[REQUIRED TASKS]
**A)** Summarize the article about Wushu in two sentences.
**B)** Write out the passage of the article about Wushu starting with "It’s hard to" and going on through "in Tulsa, Oklahoma.", word for word.

[EXTRACTED TEXT]
It’s hard to imagine that veterinarians once called a standout agility dog “too wild to evaluate,” but it’s true. And thanks to the hard work of Sue Vold of Leavenworth, Kansas, that rescued dog is now a titled competitor.
An All-American Dog, 4-year-old Wushu MX MXJ MJB (known as “Wushu”) had previously struggled with behavioral issues and showed signs of having been abused. With hard work and an unbreakable bond, Vold and Wushu began participating in agility events together. Now, the pair will compete at the 2023 AKC National Agility Championship, taking place from March 16 through March 19 in Tulsa, Oklahoma.
Wild, Wild Wushu
Vold’s road to agility was unexpected. Years ago, when her family first brought home a rescued dog, they discussed the best ways to channel their new pet’s energy. Vold’s daughter was the one who expressed interest in agility. “I was just the tag-along, and supported her, and went to training with her, and went to dog shows with her. And then when that dog passed away, and she’d gone off to college, I went looking for another one immediately,” Vold says.
For her next dog, Vold, a real estate agent, chose an energetic mixed breed. “We had rescued Yaso; he was six months old,” she recalls. “He came with his own set of baggage, and I started doing agility with Yaso just as a way to bond with him initially, and give him something to do because he was filled with energy.” But when their next dog developed Progressive Retinal Atrophy (PRA), Vold began searching online for a new playmate for Yaso.
“And when I saw Wushu’s picture, I said, ‘Gosh, he looks kind of like Yaso,” she recalls. “And I went and did a meet and greet and took Yaso along, and ‘Wu’ was just a young bundle of energy, and I didn’t see any issues. The two of them got along great, and I thought, all right, this is exactly what Yaso needs.”
When Vold read his vet reports, “too wild to evaluate” was written across the top in big capital letters. Over the next few months, certain behaviors became more apparent. No one could touch his collar, and though he went in his kennel willingly, he went to the back and bared his teeth if someone came close. “It became evident that that was not his safe place, but that was a place that maybe people had not been nice to him.”
Agility Makes All the Difference
Based on her experience with Yaso, Vold decided to see if Wushu would take to being an agility dog as well. She had equipment already in the house, so she started working with him. It immediately stuck. She enrolled him in a class so that he could get him more socialized and be around other dogs.

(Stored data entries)
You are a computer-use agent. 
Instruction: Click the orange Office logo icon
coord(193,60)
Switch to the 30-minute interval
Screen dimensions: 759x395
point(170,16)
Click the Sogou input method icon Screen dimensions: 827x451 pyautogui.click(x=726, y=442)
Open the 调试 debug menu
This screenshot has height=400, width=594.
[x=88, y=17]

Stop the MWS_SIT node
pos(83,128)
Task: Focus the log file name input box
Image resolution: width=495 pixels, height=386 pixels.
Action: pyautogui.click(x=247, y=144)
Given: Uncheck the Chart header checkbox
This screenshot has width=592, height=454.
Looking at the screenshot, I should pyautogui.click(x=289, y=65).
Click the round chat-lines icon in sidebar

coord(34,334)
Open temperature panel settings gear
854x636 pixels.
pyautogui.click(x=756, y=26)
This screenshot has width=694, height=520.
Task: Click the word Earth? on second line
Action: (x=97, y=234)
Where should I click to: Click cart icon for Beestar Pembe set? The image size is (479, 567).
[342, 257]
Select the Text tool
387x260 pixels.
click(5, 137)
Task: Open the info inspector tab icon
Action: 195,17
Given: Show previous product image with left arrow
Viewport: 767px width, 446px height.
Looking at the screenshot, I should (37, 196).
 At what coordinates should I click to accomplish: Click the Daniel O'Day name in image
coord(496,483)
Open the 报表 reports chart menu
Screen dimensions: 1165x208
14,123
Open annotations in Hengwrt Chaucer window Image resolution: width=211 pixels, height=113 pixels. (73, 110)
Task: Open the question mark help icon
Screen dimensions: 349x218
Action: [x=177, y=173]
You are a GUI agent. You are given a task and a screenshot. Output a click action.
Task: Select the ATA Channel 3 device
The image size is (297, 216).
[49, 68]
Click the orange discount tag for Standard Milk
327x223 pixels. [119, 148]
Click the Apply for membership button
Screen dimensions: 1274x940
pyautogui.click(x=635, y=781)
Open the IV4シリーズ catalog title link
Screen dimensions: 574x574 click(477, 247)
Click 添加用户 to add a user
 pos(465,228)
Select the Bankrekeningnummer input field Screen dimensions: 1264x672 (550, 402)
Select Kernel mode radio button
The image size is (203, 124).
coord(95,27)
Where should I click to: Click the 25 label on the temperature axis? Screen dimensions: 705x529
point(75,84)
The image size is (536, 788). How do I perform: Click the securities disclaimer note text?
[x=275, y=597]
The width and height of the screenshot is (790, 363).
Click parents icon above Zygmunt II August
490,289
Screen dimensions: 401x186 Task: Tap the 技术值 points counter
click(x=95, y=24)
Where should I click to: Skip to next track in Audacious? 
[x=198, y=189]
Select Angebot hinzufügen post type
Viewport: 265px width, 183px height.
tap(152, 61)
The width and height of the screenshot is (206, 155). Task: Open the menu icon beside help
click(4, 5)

[SOLUTIONS IN ORDER]
**A)** Sue Vold of Leavenworth, Kansas, adopted Wushu, a rescued All-American Dog whose vet reports labeled him "too wild to evaluate" and who showed behavioral issues and signs of past abuse. Through hard work and a strong bond, the two took up agility together, and Wushu is now a titled competitor headed to the 2023 AKC National Agility Championship in Tulsa, Oklahoma.

**B)**
It’s hard to imagine that veterinarians once called a standout agility dog “too wild to evaluate,” but it’s true. And thanks to the hard work of Sue Vold of Leavenworth, Kansas, that rescued dog is now a titled competitor.
An All-American Dog, 4-year-old Wushu MX MXJ MJB (known as “Wushu”) had previously struggled with behavioral issues and showed signs of having been abused. With hard work and an unbreakable bond, Vold and Wushu began participating in agility events together. Now, the pair will compete at the 2023 AKC National Agility Championship, taking place from March 16 through March 19 in Tulsa, Oklahoma.